[Records from a pointing dataset]
* BEGIN *

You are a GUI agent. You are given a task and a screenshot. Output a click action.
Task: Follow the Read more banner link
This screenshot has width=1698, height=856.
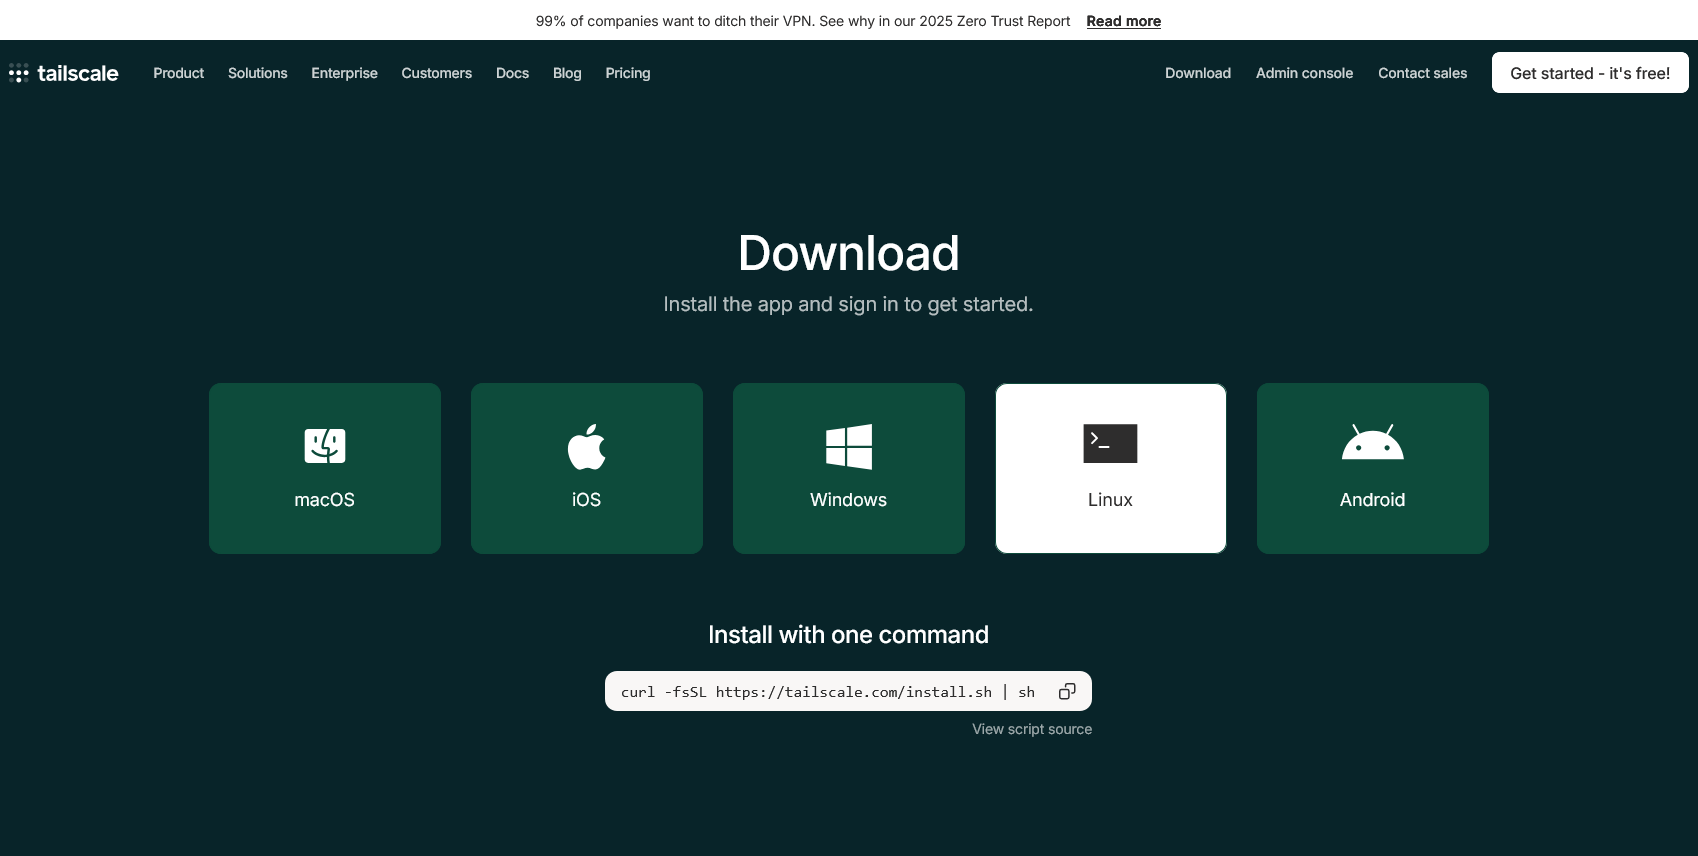pos(1123,21)
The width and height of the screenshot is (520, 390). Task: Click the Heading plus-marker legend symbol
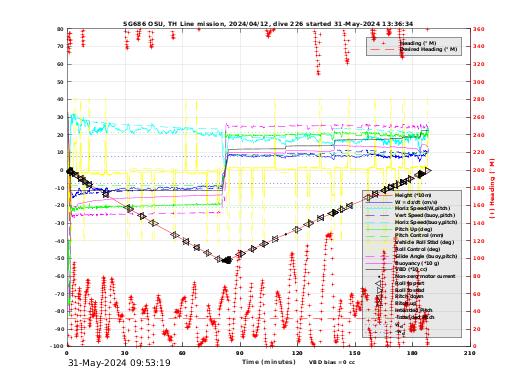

* END *

◆ **Set task**: Copy every line of the rows above, requests included, but raise each coordinate in the answers by 68. Leave the pictures out.

◆ **Exercise response**:
You are a GUI agent. You are given a task and a screenshot. Output a click action.
Task: Follow the Read more banner link
This screenshot has width=1698, height=856.
pos(1191,89)
The width and height of the screenshot is (520, 390). Task: Click the Heading plus-marker legend symbol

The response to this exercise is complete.